Secondly, all of the games are openly agnostic. Players aren’t simply making the best individual choices against a rigid game board and a roll of the dice (which would be the easiest kind of game to produce quickly), but most openly strategize in dynamic competition against each other — which, arguably, accelerates their understanding of the conflict or news event being modeled. Further, two of the games — Mosqopoly and Operation Bullsh*t Plug — contain adaptations of classic puzzles from game theory that force players to gamble on extremely constrained predictions of the future actions of each other.
Finally, two of the games feature the possibility of masterful “everybody loses” end-states reminiscent of “Balance of Power’s” nuclear holocaust. Both games are about oil (unsurprisingly), and the catastrophic failure of both players occurs in the event of massive leaks (though exactly how the end-state is reached varies between the games).
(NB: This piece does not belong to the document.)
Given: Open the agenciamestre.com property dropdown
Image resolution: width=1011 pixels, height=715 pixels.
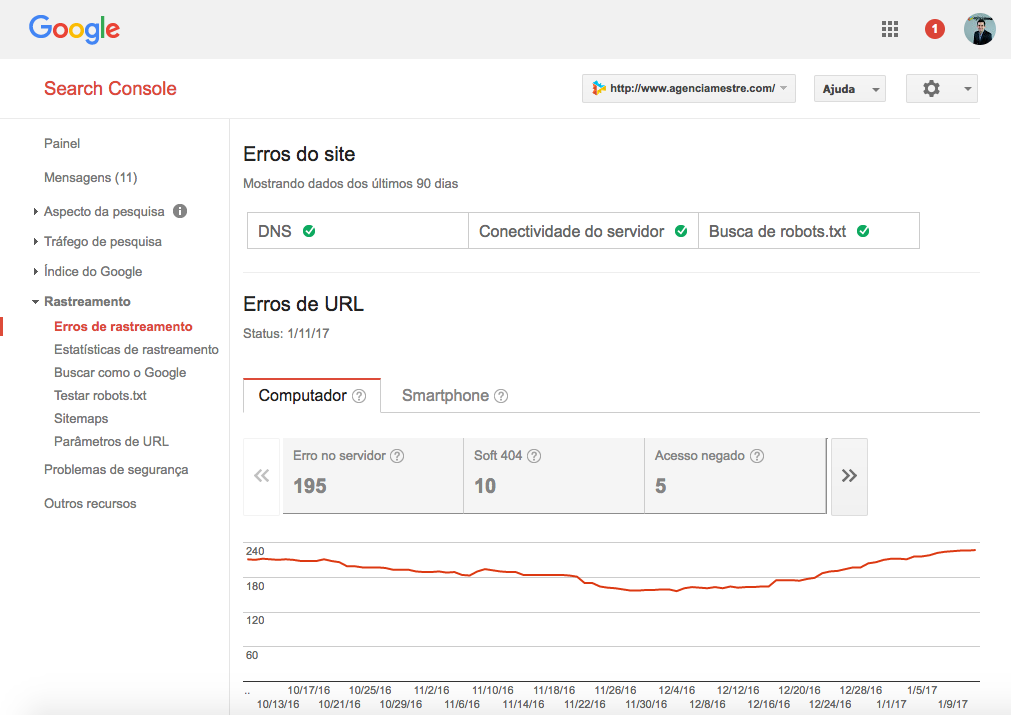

TerrorBull is a unique case — their rough prototypes, released for free on a site without ads for revenue, far exceed the quality and complexity of many editorial videogames (and all of the prototype-quality videogames that I’ve seen on Flash game portals). Their method isn’t a guaranteed one, but it shows that the combination of paper prototyping and print-and-play have the potential to make valuable contributions to ludic commentary on both breaking and ongoing issues.
The specific flavor of competitive games they make, which might be described as classic board game geekery, attest to the importance of multi-player games in a budding media ecology dominated by single-player videogames. In short, they set an example that should be followed by both students and professional newsgame designers alike.